According to the Hartford Courant‘s editorial board, that came out against SB 323 last year, a Missouri study found that of the 35,000 Child Protective Services cases investigated in the state, “three-quarters of the children who were referred to CPS two or more times — including child fatalities — had cases that were initially unsubstantiated.”

The problems of tracking teachers go beyond that. A USA Today investigation from last year found that because the federal government has no national registry tracking child abuse in schools (though there is an independently held registry), thousands of educators with records of abuse have been able to find jobs by hopping state lines.

This isn’t the first time the CEA pushed to expunge records

In 2015, the CEA lobbied to pass Raised Bill 926, which was thankfully vetoed by the governor.

This bill would have required DCF to expunge unsubstantiated claims, no later than after five days from the completion of an investigation. This wouldn’t have just removed the information from personnel records, it would have scrubbed DCF’s internal database, making it virtually impossible to track trends of abuse.

To give a real life example that may ring familiar: According to the Hartford Courant, a pattern of unsubstantiated allegations factored into the state’s decision to revoke Carmen-Perez Dickson’s teaching license. To refresh your memory, she was the Bridgeport Principal that was caught on tape allegedly dragging two young children across the floor.
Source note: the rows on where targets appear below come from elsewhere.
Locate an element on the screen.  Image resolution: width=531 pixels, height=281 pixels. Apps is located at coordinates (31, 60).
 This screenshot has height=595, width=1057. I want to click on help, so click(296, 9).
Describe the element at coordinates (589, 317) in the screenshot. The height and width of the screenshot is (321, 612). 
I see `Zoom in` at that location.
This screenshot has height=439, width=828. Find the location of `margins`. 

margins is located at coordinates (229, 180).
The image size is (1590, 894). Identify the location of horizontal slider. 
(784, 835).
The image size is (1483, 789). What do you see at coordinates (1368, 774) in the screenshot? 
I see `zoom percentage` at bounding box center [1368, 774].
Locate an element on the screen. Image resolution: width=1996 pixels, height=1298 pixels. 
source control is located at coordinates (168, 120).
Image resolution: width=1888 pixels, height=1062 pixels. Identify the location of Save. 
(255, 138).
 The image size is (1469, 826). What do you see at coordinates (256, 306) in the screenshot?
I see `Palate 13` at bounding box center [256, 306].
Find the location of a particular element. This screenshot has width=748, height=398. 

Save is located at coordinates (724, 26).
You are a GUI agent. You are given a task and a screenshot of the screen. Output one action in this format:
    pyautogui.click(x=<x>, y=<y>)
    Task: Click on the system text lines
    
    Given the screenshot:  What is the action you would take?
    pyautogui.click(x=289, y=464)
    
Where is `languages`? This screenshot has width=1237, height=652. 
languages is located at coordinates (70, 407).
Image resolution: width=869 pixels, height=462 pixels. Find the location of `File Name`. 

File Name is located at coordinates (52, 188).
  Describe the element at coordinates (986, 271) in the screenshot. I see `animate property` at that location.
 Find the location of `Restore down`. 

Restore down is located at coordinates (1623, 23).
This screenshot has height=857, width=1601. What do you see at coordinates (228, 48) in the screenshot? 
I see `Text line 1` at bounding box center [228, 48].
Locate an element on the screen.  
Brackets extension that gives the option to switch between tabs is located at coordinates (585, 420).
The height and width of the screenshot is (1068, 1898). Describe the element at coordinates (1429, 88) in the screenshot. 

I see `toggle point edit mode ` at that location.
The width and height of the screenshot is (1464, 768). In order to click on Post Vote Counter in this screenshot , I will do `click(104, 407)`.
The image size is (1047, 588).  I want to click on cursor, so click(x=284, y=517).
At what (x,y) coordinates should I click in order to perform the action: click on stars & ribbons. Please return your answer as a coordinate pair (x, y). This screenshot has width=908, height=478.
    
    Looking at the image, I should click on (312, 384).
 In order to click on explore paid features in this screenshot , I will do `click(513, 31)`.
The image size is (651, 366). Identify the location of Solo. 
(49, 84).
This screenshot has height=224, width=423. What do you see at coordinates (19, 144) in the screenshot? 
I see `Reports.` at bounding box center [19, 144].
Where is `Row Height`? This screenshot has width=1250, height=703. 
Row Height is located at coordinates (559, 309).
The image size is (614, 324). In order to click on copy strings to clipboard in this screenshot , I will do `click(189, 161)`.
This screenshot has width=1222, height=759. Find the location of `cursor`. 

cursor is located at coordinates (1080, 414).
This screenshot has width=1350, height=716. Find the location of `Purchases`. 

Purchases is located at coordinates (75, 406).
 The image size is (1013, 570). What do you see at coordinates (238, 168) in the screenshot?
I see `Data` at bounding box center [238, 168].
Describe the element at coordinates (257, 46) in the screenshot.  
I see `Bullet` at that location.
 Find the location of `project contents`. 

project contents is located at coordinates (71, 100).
Keep in mind: This bill took a gubernatorial veto to stop. 

This bill isn’t dead

Remember proposed bill, SB 323, well it’s back! Just by a different name: Senate Bill 1017

Senate Bill 1017, originally introduced to require the state Department of Education to do a study “relating to elementary and secondary education in the state,” was substituted with language that looks suspiciously similar to SB 323. Here’s an excerpt for the Joint Favorable bill that the Education Committee pushed forward in March:

(c) (1) If, upon completion of an investigation of a report that a child has been abused or neglected by a school employee, the Commissioner of Children and Families finds that such abuse or neglect is unsubstantiated, the commissioner shall notify the school employee, the employing superintendent, the employing school or school district and the Commissioner of Education of his or her findings. Upon receipt of such notification, the Department of Education, the employing superintendent and the employing school or school district shall remove any references to the report and investigation from the school employee’s personnel records and any other records relating to such school employee.

here is SB 323 as it was last voted on in 2016:

(c) (1) If, upon completion of an investigation of a report that a child has been abused or neglected by a school employee, the Commissioner of Children and Families finds that such abuse or neglect is unsubstantiated, the commissioner shall notify the school employee, the employing superintendent, the employing school or school district and the Commissioner of Education of his or her findings. Upon receipt of such notification, the Department of Education, the employing superintendent and the employing school or school district shall remove any references to the report and investigation from the school employee’s personnel records and any other records relating to such school employee.

Notice the similarities? It’s the same bill. Just repackaged.

While there’s nothing wrong with protecting innocent teachers from prosecution, it can’t be done by removing information that can be vital for investigating child abuse in schools.

If the OCA report shows us anything, it’s that the system of reporting in Connecticut is fundamentally broken. Measures like this only serve to make it even more difficult to ensure schools are keeping children safe.